In time the pain began to wear away, softening at the edges until he could almost accept it, almost enjoy the hard, animal rhythm of it. Tybalt must have sensed it, must not have been satisfied in his revenge; he shoved him hard to the floor of the tub, deep beneath the water. He choked, looking back to see that beautiful, sadistic smile, and thrashed hard, desperate to get away, but Tybalt only slowed, savoring the feeling of the stretched-tight muscles playing against his skin.
His lungs burned. Surely Tybalt meant to kill him.
Then he could breathe again, clean, steamy air, pulled up for a single breath, a feeling so beautiful that nothing else mattered, not protest, not escape, not even the agonizing invasion of his body. It lasted for a moment before Tybalt shoved him down again. And again. And again.
Every time he was sure he would die; every time Tybalt held him down for a few moments more. Each gasp of air came sweeter than the last, more desperate, a moment’s respite from his burning lungs, the naked pleasure of life writ large and urgent, until there could be nothing else, and every tiny sensation, from the water in his hair to claw-marks in his skin, raced along his fraying nerves, a sacred, perfect reminder that he was alive, gloriously alive. Even Tybalt was pleasure, stretching him tight and moving deep within his body, smooth and perfect as he writhed upon him, pressing back, deliriously eager for it, as though his degradation were life itself.

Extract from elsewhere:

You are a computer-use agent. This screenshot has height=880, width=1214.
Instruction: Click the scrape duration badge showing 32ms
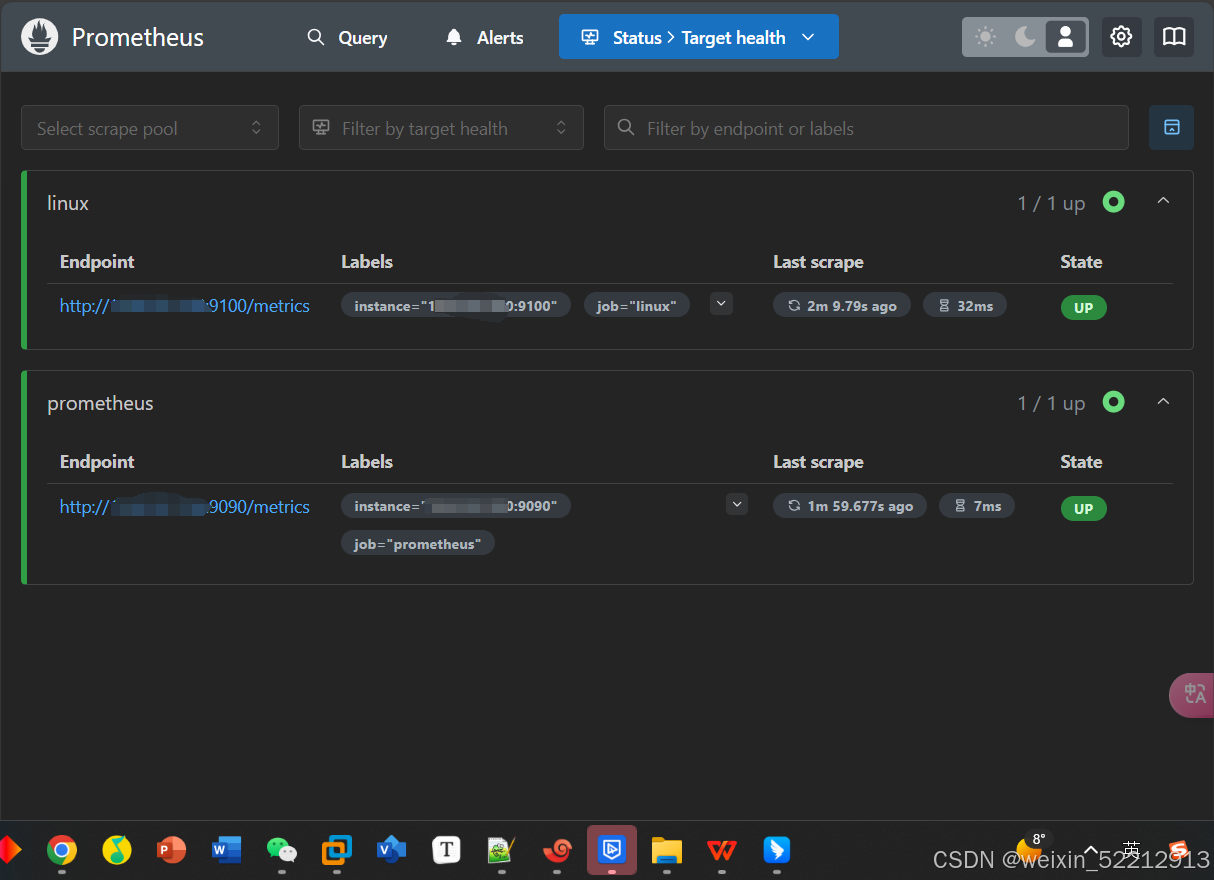964,304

The world began to dim around him as he choked, spasming hard as his body slipped from his control, just a slutty little plaything now, and far off in the distance, out on the edges of his mind, he felt Tybalt’s hot, savage climax, and, to his horror, his own, coiling around each other to explode in a brilliant silver light, wiping clean his sins and soul. He looked back, through the graying waters, as Tybalt pushed him further down, mouthing a single word: “Lust.”
And then there was only darkness.
Chalam bolted awake, sweating ice onto the cold stone floor, and sucked in the air with deep, starving gasps. It was only a dream, he told himself, but what a dream it had been, everything he could have imagined, and a thousand times more. He was terrified, he knew, but he’d loved it, too; the splatter of blood on his floor had been shot through with thick globs of white, and he felt a wet, sticky puddle beneath his hip.
He staggered to his feet, halfway between fear and longing, and stumbled to his work. What did it mean? Surely he could ask; surely Tybalt would not mind a harmless whisper in his sleep.
Or perhaps he would. It was pointless to ask; the prince had ruined the tools and sacred names that would let him know, burned and smashed them beyond repair. In the pile of ashes and broken wire, he’d left a single card, scribed with a single word: Despair.
Chalam took it, turning it in his hands, and found the note written on the back.
Maybe you’ll have a dream unrealized, or maybe dreams come true.
Stay out of my head, Chalam. You’ll learn soon enough.
Sweet dreams.-T
As he sat there, reading, again and again, a long, red scar, jagged and angry with pain, etched itself above his heart.